### Exercise brief
Every line from the one with "Wufooのヘルプ (303, 2340)" to the end of the entries, both included, is to be copied exactly; the other lines stay out.

### Source data
▬▬▬
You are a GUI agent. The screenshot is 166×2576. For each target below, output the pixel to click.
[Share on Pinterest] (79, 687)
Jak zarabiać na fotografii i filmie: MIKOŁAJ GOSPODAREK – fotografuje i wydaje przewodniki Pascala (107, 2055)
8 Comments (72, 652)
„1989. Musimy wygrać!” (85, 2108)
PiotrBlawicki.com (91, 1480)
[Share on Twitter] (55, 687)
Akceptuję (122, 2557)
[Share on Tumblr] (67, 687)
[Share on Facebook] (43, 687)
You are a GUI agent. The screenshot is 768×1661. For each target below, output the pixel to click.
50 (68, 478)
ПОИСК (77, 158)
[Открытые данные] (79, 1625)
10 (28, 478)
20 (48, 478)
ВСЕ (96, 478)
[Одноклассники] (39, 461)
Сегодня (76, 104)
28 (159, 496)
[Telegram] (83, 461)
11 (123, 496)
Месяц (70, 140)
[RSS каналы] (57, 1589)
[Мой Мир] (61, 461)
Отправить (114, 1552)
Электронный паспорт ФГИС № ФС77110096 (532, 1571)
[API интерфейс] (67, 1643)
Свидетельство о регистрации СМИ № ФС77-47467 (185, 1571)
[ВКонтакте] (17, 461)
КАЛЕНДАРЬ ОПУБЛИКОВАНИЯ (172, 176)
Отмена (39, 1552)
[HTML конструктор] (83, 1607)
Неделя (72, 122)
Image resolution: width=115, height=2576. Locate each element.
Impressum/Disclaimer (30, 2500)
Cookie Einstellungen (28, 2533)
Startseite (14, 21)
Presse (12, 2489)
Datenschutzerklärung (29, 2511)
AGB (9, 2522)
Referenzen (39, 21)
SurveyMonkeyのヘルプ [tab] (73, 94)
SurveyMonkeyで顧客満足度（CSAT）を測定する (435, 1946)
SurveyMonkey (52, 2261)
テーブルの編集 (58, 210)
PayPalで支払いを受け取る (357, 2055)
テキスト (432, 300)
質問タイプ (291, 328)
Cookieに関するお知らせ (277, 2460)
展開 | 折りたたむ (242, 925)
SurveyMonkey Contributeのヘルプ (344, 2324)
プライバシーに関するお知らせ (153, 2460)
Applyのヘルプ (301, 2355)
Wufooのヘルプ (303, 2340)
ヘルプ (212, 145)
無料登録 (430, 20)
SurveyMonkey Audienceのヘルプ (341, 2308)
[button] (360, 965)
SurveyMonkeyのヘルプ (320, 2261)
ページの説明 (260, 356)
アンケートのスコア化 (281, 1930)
▬▬▬
### Answer to the exercise
Wufooのヘルプ (303, 2340)
ヘルプ (212, 145)
無料登録 (430, 20)
SurveyMonkey Audienceのヘルプ (341, 2308)
[button] (360, 965)
SurveyMonkeyのヘルプ (320, 2261)
ページの説明 (260, 356)
アンケートのスコア化 (281, 1930)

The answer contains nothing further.